As it turns out, it’s not just little kids who avoid eating their fruits and veggies. According to a recent Morbidity and Mortality Weekly Report by the Centers for Disease Control and Prevention (CDC), only 13.1 percent of American adults meet the federal daily fruit intake recommendation, and only 8.9 percent meet the federal daily vegetable intake recommendation.
The experts at HealthGrove set out to see which states have the best and worst fruit and veggie consumption. As it turns out, there is substantial variation in fruit and veggie intake by state.
Southern states have the smallest population meeting the federal fruit intake recommendation. This is somewhat unsurprising, considering the CDC reports that the South also has the highest prevalence of obesity in the U.S. (30.2 percent), which could be attributed to the lack of fruits and vegetables consumed in the South. In terms of low fruit intake, Tennessee takes the lead, with only 7.5 percent of the population meeting federal recommendations, followed by West Virginia (7.7 percent) and Oklahoma (8.2 percent).
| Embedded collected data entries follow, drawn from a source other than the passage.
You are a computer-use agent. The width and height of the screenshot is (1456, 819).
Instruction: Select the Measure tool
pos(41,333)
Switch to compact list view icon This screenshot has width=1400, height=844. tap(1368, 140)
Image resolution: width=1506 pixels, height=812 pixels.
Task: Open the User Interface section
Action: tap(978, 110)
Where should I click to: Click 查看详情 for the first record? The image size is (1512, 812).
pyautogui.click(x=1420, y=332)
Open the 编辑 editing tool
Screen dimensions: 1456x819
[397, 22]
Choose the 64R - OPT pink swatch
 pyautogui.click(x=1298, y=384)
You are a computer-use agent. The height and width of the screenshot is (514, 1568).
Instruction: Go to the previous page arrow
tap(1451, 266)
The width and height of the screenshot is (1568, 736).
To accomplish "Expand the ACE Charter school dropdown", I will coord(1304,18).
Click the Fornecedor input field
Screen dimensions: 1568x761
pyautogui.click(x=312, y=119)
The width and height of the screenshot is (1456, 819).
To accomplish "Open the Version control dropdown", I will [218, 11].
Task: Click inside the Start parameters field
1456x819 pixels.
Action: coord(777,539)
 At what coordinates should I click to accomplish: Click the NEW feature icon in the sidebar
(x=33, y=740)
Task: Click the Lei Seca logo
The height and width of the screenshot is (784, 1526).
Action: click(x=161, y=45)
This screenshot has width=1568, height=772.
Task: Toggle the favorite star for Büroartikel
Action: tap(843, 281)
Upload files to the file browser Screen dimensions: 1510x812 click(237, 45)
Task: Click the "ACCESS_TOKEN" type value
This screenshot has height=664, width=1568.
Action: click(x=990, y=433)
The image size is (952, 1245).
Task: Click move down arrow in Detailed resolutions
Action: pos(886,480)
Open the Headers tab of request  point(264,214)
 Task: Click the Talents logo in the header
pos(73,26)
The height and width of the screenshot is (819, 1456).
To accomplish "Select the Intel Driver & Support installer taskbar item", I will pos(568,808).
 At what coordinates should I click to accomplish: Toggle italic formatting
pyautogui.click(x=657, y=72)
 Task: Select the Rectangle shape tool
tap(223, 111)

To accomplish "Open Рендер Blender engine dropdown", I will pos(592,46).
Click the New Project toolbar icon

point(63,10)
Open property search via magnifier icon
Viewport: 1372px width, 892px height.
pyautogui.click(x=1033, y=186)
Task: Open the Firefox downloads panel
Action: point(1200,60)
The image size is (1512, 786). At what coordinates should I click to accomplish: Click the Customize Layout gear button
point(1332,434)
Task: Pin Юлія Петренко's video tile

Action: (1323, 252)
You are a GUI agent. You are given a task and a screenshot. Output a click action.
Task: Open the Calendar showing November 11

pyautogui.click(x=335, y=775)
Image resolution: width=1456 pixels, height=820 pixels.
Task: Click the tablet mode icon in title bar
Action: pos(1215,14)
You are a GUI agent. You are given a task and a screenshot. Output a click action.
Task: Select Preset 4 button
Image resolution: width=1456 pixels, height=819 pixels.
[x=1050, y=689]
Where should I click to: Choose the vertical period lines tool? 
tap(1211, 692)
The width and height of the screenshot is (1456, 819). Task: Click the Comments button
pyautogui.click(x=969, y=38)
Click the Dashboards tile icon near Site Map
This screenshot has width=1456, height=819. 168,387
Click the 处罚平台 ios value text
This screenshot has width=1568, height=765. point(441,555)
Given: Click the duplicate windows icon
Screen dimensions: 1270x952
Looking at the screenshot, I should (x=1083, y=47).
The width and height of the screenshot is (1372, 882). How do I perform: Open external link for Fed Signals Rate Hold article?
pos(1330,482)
HealthGrove used data to create two heat maps which help illustrate the variation across the U.S. The first map shows the percentage of each state’s adult population that met federal fruit intake recommendations in 2013:
After analyzing fruit intake, HealthGrove tackled vegetables and created a heat map that shows the percentage of each state’s adult population that met federal vegetable intake recommendations in 2013:
The state with the lowest vegetable intake is Mississippi, which also happens to be the state tied for the highest obesity rate in the U.S. Next in line are Oklahoma (5.8 percent), Tennessee (6.2 percent) and North Dakota (6.4 percent).
California takes the lead on both fruit and vegetable consumption.
The U.S. Department of Health and Human Services (HHS) and the U.S. Department of Agriculture (USDA) state that adults who engage in less than 30 minutes of moderate physical activity per day should consume between 1.5 and 2 cups of fruit and 2 to 3 cups of vegetables daily. These cup measurements end up translating to about nine servings of fruits and veggies per day, which is probably what you remember hearing as a kid (and resisting at the kitchen table).